Precisamente en ese primer viaje a Sumapaz nuestra compañía no eran solo las nubes. La camioneta en la que nos movilizábamos era custodiada por el Ejército. Aunque ya habían comenzado los diálogos de paz con la guerrilla, apenas ocho días antes las FARC habían hecho estallar un explosivo al paso de una volqueta. Su presencia era tan fuerte e histórica en la zona, que los caminos que estábamos transitando fueron construidos por ellos en su mayoría, los mismos caminos que permitieron a las tropas estatales llegar a sus campamentos, recobrar el control de la zona e instalar el primer batallón de alta montaña del país. A ese batallón, prácticamente donde se encuentran Cundinamarca, el Huila y el Meta con Bogotá, nos dirigíamos para entregar algunos alojamientos para los soldados que dormían en trincheras cubiertas con plásticos a temperaturas de -5°C. En este punto la presencia humana es casi nula y la cantidad de frailejones es un océano plata y dorado.

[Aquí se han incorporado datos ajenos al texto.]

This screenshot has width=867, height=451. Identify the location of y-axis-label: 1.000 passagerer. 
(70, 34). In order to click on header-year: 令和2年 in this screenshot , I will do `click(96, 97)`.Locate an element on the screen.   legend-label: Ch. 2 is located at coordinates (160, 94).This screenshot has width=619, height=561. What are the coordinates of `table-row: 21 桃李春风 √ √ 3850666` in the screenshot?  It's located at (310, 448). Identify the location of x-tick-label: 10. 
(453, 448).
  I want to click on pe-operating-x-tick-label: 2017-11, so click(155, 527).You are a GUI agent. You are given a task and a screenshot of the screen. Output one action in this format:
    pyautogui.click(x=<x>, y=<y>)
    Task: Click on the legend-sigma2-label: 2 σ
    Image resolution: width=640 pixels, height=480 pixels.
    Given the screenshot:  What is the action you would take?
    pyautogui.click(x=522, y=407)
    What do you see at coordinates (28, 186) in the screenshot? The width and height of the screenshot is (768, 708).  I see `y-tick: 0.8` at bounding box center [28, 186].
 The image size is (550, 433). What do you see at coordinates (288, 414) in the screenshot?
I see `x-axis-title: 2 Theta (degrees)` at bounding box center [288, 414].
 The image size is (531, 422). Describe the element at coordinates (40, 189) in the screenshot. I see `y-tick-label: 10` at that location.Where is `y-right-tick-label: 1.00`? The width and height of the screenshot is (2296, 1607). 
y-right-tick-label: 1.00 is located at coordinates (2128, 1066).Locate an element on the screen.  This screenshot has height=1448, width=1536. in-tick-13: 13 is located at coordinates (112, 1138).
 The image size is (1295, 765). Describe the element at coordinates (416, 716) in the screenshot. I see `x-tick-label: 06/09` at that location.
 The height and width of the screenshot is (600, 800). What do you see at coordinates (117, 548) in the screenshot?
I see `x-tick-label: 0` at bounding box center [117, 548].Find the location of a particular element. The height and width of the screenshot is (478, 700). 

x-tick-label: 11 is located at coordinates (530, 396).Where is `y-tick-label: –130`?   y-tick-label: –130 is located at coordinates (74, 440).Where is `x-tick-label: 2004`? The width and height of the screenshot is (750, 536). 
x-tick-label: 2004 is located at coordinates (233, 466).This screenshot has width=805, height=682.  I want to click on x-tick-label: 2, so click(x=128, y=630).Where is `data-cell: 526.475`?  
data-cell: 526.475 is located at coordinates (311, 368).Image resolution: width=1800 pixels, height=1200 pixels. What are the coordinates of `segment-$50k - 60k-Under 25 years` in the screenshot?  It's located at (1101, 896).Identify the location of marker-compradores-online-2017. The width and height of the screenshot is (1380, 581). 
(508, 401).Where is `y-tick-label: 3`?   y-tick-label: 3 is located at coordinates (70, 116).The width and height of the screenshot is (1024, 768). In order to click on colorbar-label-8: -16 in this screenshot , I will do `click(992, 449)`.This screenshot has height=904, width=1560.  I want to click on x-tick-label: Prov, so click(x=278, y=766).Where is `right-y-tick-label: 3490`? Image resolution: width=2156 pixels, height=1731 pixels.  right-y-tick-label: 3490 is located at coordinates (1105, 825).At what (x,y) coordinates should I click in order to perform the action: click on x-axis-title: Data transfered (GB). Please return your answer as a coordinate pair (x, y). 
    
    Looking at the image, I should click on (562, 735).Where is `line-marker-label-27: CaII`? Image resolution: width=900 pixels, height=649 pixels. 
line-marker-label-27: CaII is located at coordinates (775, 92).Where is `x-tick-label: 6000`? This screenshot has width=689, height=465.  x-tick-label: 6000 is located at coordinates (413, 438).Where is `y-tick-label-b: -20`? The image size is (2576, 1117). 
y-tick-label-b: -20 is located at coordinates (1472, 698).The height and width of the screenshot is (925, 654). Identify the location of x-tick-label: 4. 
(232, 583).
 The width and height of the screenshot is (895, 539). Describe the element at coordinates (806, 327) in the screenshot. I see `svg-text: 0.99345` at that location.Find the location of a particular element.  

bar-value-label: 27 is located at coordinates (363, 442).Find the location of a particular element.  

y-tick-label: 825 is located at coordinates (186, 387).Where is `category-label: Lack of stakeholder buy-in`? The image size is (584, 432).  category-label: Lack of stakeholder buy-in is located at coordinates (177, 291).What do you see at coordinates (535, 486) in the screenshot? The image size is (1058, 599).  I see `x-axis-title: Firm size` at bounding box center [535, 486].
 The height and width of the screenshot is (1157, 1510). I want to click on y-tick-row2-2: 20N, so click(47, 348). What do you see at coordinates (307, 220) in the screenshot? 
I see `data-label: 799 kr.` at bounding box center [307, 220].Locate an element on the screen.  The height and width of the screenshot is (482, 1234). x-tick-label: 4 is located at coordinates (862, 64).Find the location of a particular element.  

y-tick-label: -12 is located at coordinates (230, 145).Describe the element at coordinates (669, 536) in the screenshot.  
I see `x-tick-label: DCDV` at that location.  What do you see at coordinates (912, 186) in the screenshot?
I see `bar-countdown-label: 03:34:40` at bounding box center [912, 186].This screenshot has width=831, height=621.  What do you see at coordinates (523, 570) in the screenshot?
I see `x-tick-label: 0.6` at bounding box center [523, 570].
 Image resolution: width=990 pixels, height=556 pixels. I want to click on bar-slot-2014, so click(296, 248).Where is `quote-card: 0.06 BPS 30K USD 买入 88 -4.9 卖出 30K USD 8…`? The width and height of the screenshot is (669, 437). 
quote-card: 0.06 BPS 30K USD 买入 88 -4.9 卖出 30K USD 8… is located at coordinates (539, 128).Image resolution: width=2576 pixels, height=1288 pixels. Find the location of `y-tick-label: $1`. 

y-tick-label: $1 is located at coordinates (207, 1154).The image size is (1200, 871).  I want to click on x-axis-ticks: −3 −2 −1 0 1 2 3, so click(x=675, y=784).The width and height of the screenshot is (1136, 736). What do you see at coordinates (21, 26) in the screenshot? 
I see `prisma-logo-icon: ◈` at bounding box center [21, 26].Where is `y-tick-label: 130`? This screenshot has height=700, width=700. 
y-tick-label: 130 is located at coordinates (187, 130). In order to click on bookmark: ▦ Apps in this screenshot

Seis años después regresé, también por trabajo y con la paz firmada, para registrar el avance en la Troncal Bolivariana, que une a las localidades de Usme y Sumapaz. Ese día, desayunamos caldo de costilla de res con papa hecho en fogón de leña y atravesamos ríos cristalinos rodeados de montañas de un intenso verde, antes de encontrarnos con los obreros que trabajaban en la vía. Al llegar, les pedimos que se agruparan para tomar una foto y que a la cuanta de tres dijeran whiskey. Uno, dos, tres, “¡Vivan las FARC!”, se oye al unísono. Estos hombres que quién sabe por cuanto tiempo estuvieron en la guerra, ahora construían caminos en tiempos de paz. También ese día el sol cubría todo, en el cielo azul no había una nube y desde allí se podía ver la Cordillera Central con sus picos blancos: Ruiz, Santa Isabel, Tolima y Huila más al sur. Cosas buenas y malas aparecen y desaparecen en Colombia, como los frailejones en la bruma. Sin embargo, ese día la Mapalina nos premió con esa vista y nos permitió saber lo que es la paz en el “País de la Niebla”. Al final tal vez la belleza se sobrepone. Sumapaz: País de la Niebla.